— Selected text —
◇ ◇ ◇ ◇ ◇
One thing I’ve always wanted to do with PGPoA is discuss not just the latest toys or the machinations of various toy companies, but also the nature of of our hobby and, in particular, the way the toys regularly intersect with media since the days of the “half-hour commercials” in the 1980s. And so it’s with great pleasure that I present this interview with Prof. Henry Jenkins. If you’ve never heard of Professor Jenkins, I think it’s your duty as a geek to become familiar with his work.
Real Name: Henry Jenkins
Base of Operations: henryjenkins.org
History: Henry Jenkins is the Provost’s Professor of Communication, Journalism, and Cinematic Arts at the University of Southern California. He arrived at USC in Fall 2009 after spending the past decade as the Director of the MIT Comparative Media Studies Program and the Peter de Florez Professor of Humanities. He is the author and/or editor of twelve books on various aspects of media and popular culture, including Textual Poachers: Television Fans and Participatory Culture, Hop on Pop: The Politics and Pleasures of Popular Culture and From Barbie to Mortal Kombat: Gender and Computer Games. His newest books include Convergence Culture: Where Old and New Media Collide and Fans, Bloggers and Gamers: Exploring Participatory Culture. He is currently co-authoring a book on “spreadable media” with Sam Ford and Joshua Green. He has written for Technology Review, Computer Games, Salon, and The Huffington Post.
1.) An easy one first: what were your own favorite toys as a kid? Did you have any action figures?
I think you could say that I was raised on the cusp of the era of action figures. Many of my favorite toys were extensions of media properties that mattered to me. For example, I love, to death, a rubber King Louie figure which was produced to coincide with the release of Walt Disney’s The Jungle Book. I had many stuffed figures who embodied cartoon characters or cereal box icons — some of which had pull cords which activated phonograph recordings hidden in their bellies. I had a series of small plastic figurines which embodied key characters from the Hanna-Barbara cartoons, and a company called Soakie distributed bubble bath in plastic cases designed to look like popular characters as well. We collected these and used them to block out little plays.
◇ ◇ ◇ ◇ ◇
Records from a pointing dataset
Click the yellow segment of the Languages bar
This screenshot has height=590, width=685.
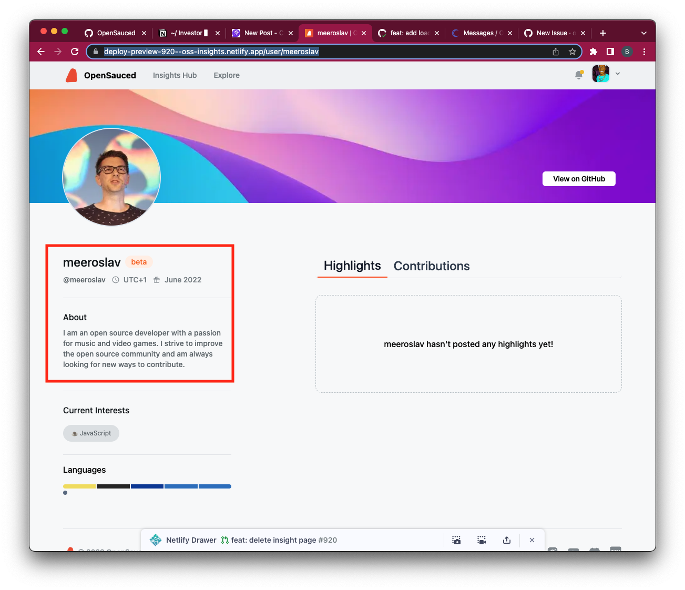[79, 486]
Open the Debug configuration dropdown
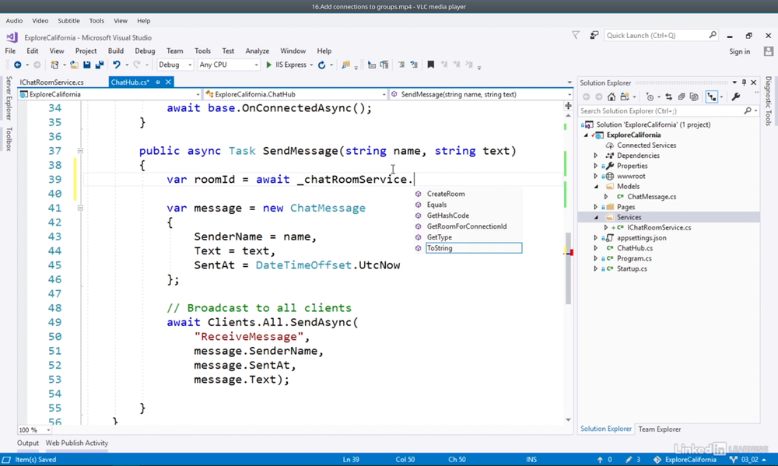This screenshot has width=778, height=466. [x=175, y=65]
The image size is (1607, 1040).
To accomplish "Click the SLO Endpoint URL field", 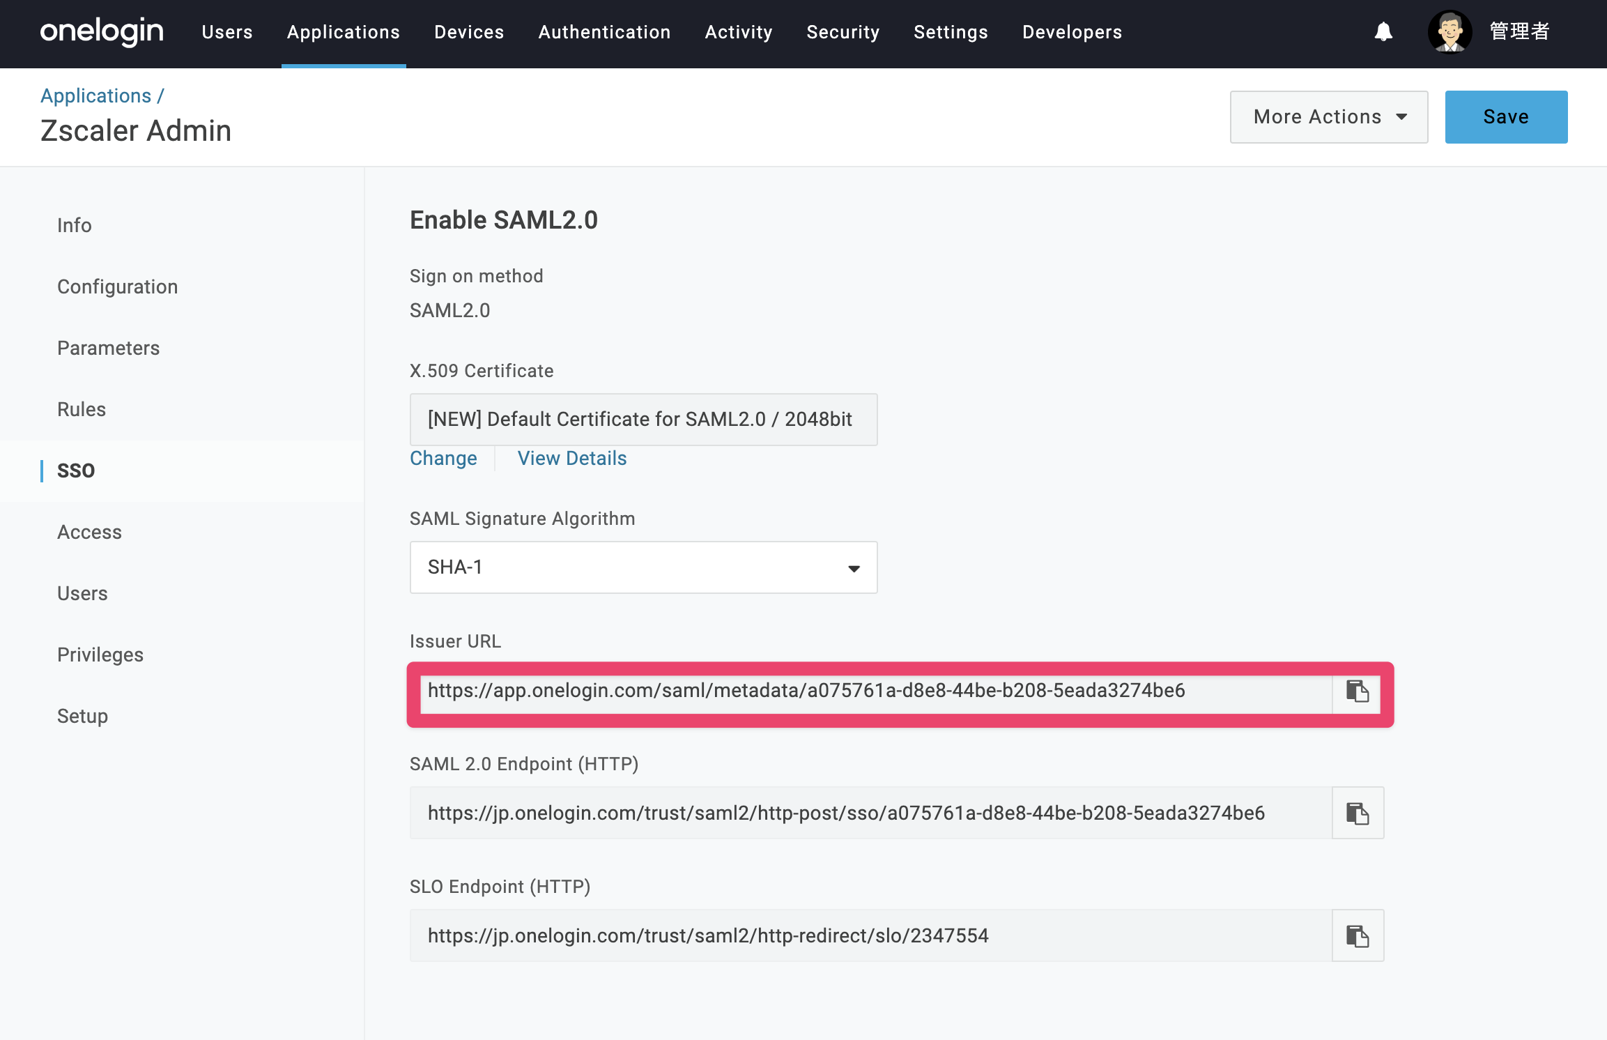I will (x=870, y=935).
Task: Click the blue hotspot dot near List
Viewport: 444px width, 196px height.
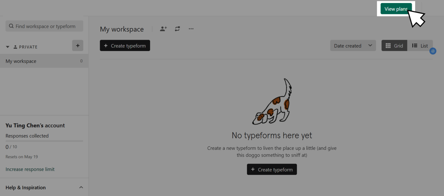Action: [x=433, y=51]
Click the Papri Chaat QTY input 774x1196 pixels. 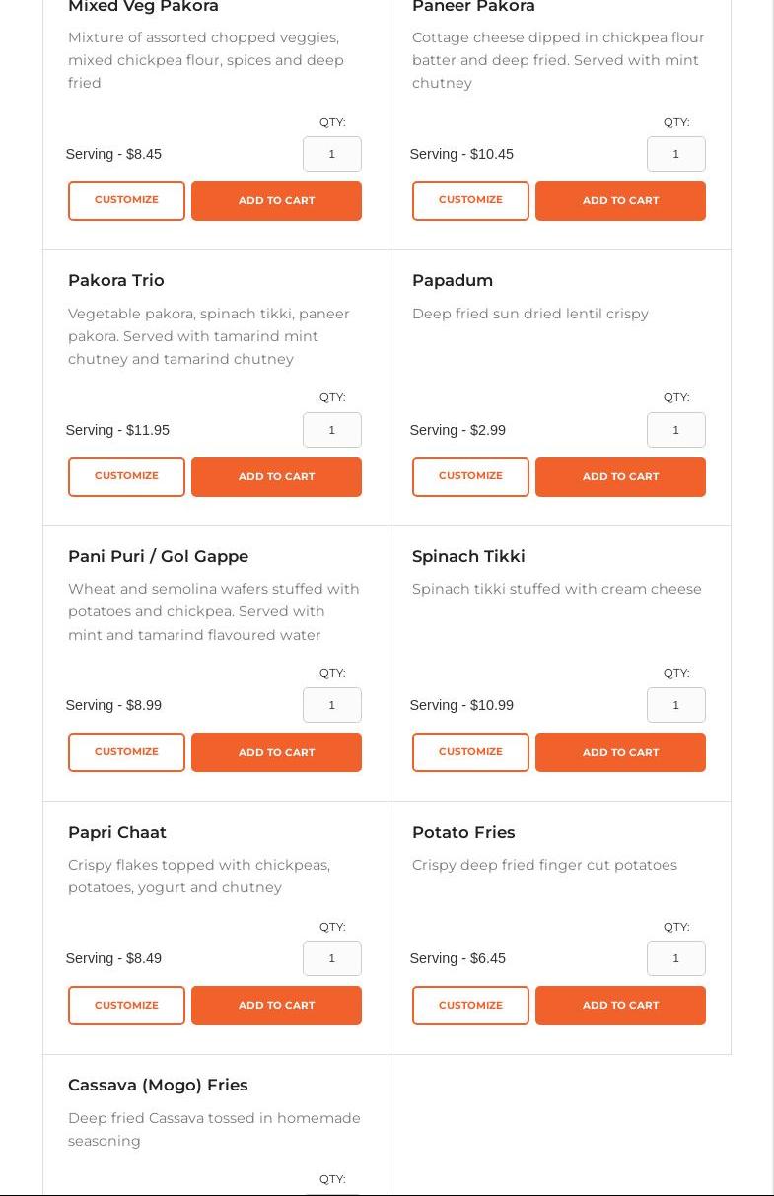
◇ ◇ ◇ ◇ ◇
— The tasks —
a: Which publications does the Henry Jenkins interview say he has written for?
b: According to the opening paragraph of the Henry Jenkins interview, why does the writer present this interview on PGPoA?

— Answers to each task —
a: Technology Review, Computer Games, Salon, and The Huffington Post.

b: The writer has always wanted PGPoA to discuss more than the latest toys and the maneuvering of toy companies. It should also cover the nature of the hobby and how toys have regularly intersected with media since the "half-hour commercials" of the 1980s. The interview with Jenkins serves that aim.